I first owned Healing Force back in our Bicentennial year, when I'd temporarily forsaken rockaroll to become a jazz snob and Monday night wrestling fan. Pullen (1941-1995) was Mingus' pianist in his last great band, with George Adams on tenor, Jack Walrath on trumpet, and Dannie Richmond on drums, and later co-led an estimable band with Adams that included Richmond. I first heard "Orange Was the Color of Her Dress" on Changes Two, and it took me awhile to get used to Jaki Byard's more tradition-bound approach on the versions by the '64 Mingus band that I've collected since then after hearing Pullen's freewheeling attack.

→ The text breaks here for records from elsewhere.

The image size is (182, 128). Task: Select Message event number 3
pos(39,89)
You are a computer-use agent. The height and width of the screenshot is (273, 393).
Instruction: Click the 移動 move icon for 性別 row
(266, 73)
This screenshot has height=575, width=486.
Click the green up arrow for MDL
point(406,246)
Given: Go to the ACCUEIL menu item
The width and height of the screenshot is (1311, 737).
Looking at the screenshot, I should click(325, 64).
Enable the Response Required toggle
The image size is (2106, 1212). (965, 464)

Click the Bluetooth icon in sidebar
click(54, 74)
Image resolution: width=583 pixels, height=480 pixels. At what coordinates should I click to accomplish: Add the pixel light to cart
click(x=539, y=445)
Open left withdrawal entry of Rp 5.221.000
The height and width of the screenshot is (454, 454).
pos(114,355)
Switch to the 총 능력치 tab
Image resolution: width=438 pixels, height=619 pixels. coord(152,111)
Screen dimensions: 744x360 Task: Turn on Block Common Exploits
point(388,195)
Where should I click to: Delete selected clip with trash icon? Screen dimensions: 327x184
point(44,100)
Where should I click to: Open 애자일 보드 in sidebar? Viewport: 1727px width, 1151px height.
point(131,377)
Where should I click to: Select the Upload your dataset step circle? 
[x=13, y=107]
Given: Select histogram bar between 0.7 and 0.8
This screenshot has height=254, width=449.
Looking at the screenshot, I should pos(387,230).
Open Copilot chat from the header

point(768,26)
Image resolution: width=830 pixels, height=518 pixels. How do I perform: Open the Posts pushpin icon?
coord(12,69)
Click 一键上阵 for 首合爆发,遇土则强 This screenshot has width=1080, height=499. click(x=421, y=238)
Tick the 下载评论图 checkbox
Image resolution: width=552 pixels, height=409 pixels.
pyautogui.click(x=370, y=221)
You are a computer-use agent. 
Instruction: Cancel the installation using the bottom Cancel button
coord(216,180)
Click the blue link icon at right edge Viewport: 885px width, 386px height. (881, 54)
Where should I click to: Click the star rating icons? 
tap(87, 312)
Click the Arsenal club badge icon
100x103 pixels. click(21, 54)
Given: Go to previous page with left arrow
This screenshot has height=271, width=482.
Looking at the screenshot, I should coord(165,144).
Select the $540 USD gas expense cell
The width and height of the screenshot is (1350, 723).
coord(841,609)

Pullen's style was saturated with gospel and blues, as well as an "outside" approach he claimed he formulated before he ever heard Cecil Taylor. You can hear all of that on Healing Force, as well as a lyricism that's substantial, not saccharine, which I find calming at times like now, when my mind's racing. I also dug him on a Black Saint album called Capricorn Rising that featured Sam Rivers on reeds and was more intense.

Alternating spins of Healing Force with Joe and the Sonic Dirt From Madagascar's beautifully ethereal And then..., which has become like a narcotic to me this past week. Luckily you can't OD on musical goodness.

ADDENDUM: I just ordered the Gestapo Khazi record from Dead Beat because Jenkins from Doc's said none of his distributors had it.


Blogger zebtron said...

I love Pullen's ability to play 'out' and swing like crazy at the same time. Don't know if you've heard "Plays Monk", originally on a pretty obscure label but recently re-released
( It may be my favorite solo work of his.